Пьяно хихикая и стараясь не хрустеть мусором, они движутся в коридорный тупик. Двери лифта намертво заклинены, зато сбоку есть дыра, достаточная, чтобы пролезть. Приложившись по очереди, они добивают бутылку, аккуратно ставят тару у лифта и лезут внутрь.
Сетчатая конструкция позволяет худо-бедно перемещаться по шахте. Первым сползает Паскевич; будучи налегке, он то и дело вопрошает: как, мол, ты? Груз не мешает? Не мешает, бодрится Букин, хотя, конечно, сползать с тяжеленным шматом штукатурки – еще то удовольствие.
– Подожди… – бормочет Паскевич. – Я тебе щас буду ботинки в сетку вставлять.
– Как это? – не понимает Букин.
– Ну, ты ж не видишь, куда ногу ставишь, так?
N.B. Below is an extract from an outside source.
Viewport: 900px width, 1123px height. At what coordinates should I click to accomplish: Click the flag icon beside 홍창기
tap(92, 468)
А я снизу – вижу! Короче, давай ногу… Оп-паньки! Вставил! Теперь другую ногу давай!
Вот и пятый этаж, потом четвертый, однако до низа еще целая пропасть, это же старый дом с высоченными, под четыре метра, потолками. Они сползают еще ниже, когда ступня Букина вдруг срывается (плохо вставил, наверное). Ломая ногти, он судорожно цепляется свободной рукой за сетку, только сил не хватает, и, сметая приятеля, Букин летит вниз…
3
В себя они приходят, когда оседает пыль. Надо же, сколько ее накопилось внизу! Отплевываясь и отряхиваясь, они озирают место, куда грохнулись вдвоем, и Паскевич очумело качает головой.
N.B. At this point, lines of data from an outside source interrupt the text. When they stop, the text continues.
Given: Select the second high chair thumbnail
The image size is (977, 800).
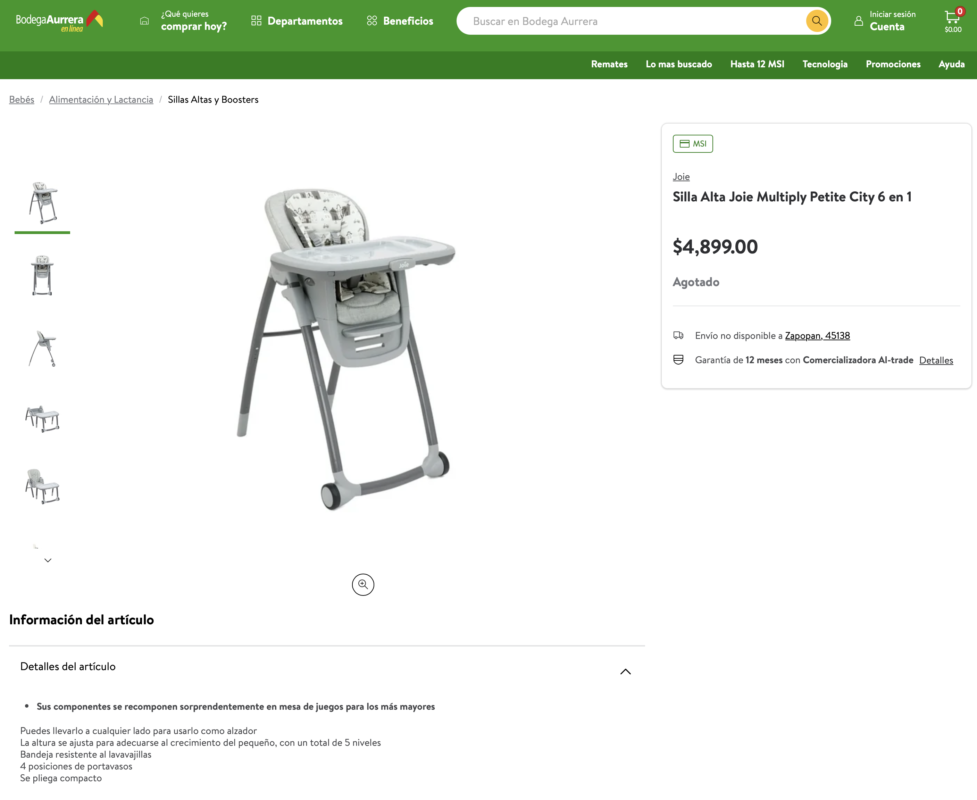Looking at the screenshot, I should coord(42,275).
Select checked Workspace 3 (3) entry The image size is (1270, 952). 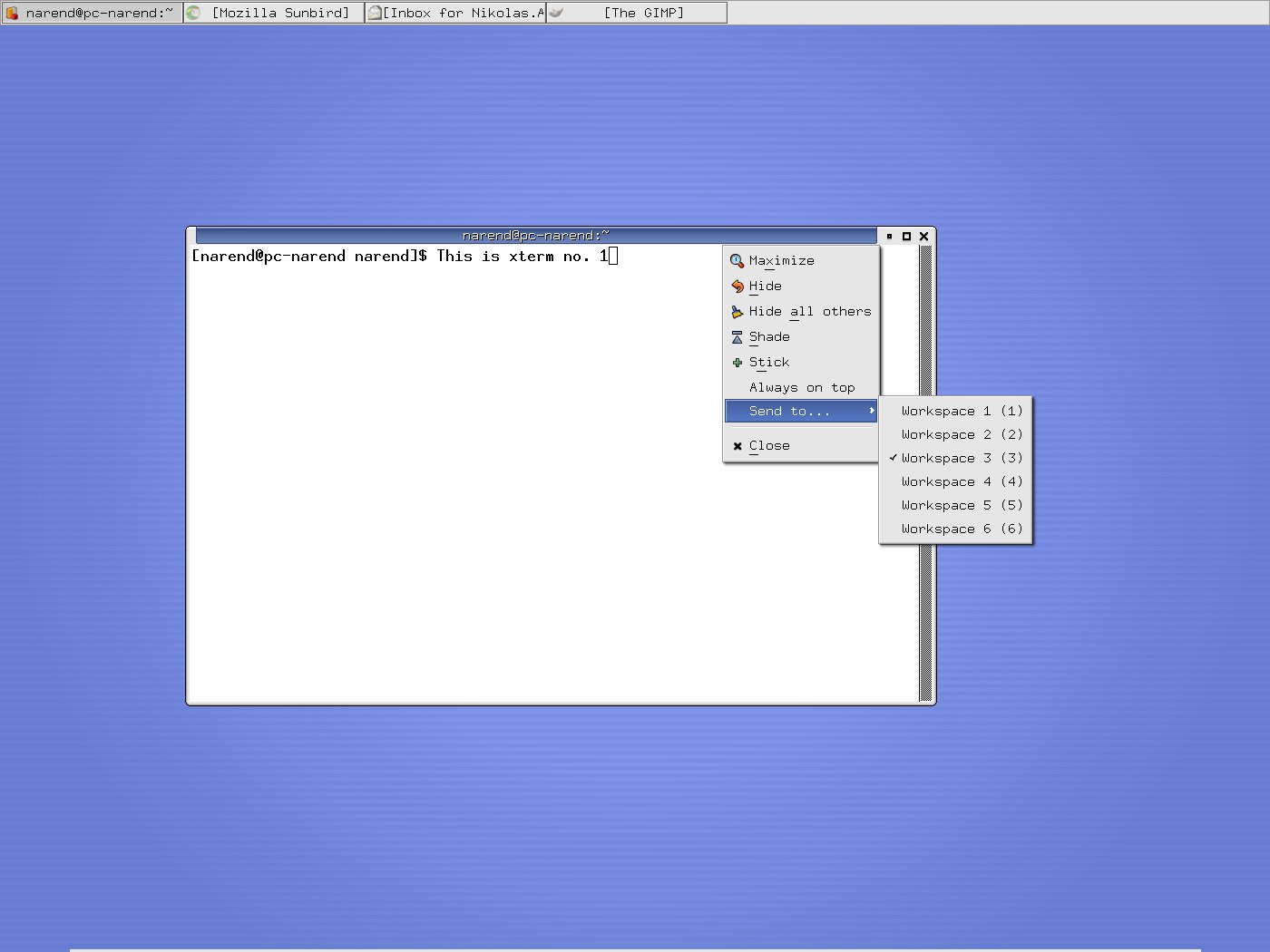point(961,459)
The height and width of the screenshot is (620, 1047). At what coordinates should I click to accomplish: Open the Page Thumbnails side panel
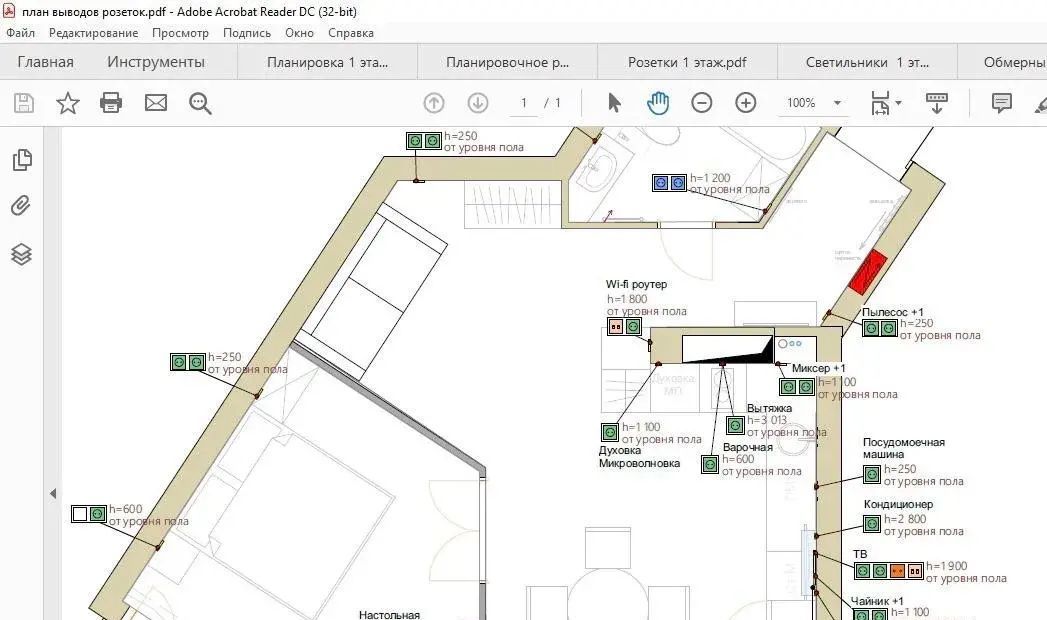[x=21, y=160]
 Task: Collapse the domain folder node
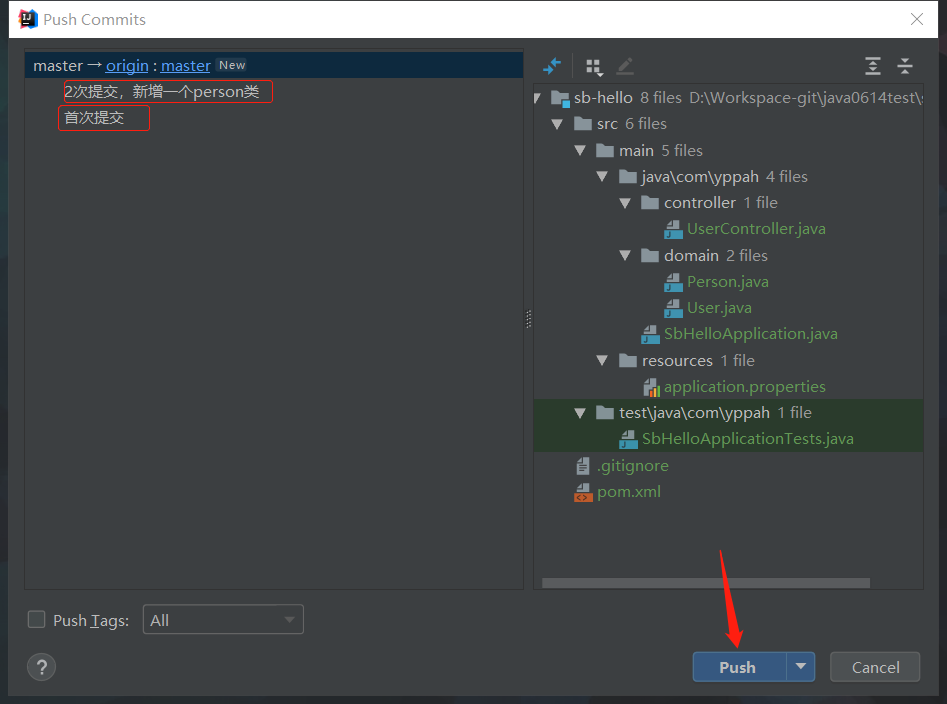[626, 256]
– Надо ж, блин, повезло! Можно ведь запросто переломаться об эти надолбы!
Оказывается, они угодили аккурат между мощными бетонными столбами, на которые опускалась некогда кабина. А грохнись они чуть левее или правее? Капец, опять же, только не прежней жизни, а – нынешней. Но они, видно, в рубашке родились, потому что а) ни царапины не получили, б) сохранили портрет! Букин как-то исхитрился прижать его к телу, в итоге Леннон ну просто как новенький!
Сетка внизу настолько хлипкая, что отваливается после одного тычка. Оказавшись во внутреннем дворе, они выходят через арку на проспект. У парадного входа мигает синим «воронок», и они, не сговариваясь, направляются к нему. Как отказать себе в удовольствии продефилировать мимо безмозглых ментов? С гордым и независимым видом они маршируют по проспекту, не привлекая при этом внимания, будто сделались невидимками.
– Ну? – вопрошает Букин. – Теперь на концерт? Кажется, мы уже опаздываем…
Зоопарк, несмотря на позднее время, сияет огнями, не иначе, в честь эпохального концерта. На входе Букин предъявляет кусок штукатурки с портретом, типа – вот наш пригласительный. И служитель в форменном кителе и фуражке берет под козырек.
– Понял, да? Наверняка Бен предупредил здешних устроителей, чтоб друзей пропускали без билетов! Глянь-ка, тигры!
Огромные полосатые кошки расхаживают в золоченых клетках, грозно рыкая, и откуда-то издали им отвечают таким же рычанием, надо полагать, львы и леопарды. В соседней клетке встает на дыбы медведь, с виду – натуральный гризли, а еще дальше виднеются разлапистые лосиные рога.
– Вот бы где поохотится… – восхищенно проговаривает Паскевич, но Букин пожимает плечами: здесь не положено, сам понимаешь.
– Ого! – восклицает он. – Да тут прямо второй «Юбилейный» отгрохали! В прошлый раз, скажу тебе, зальчик скромнее был, совсем, то есть, крошечный!
Зал и впрямь шикарный, с остеклением снизу доверху и с прожекторами, освещающими площадку, заполненную многочисленной публикой.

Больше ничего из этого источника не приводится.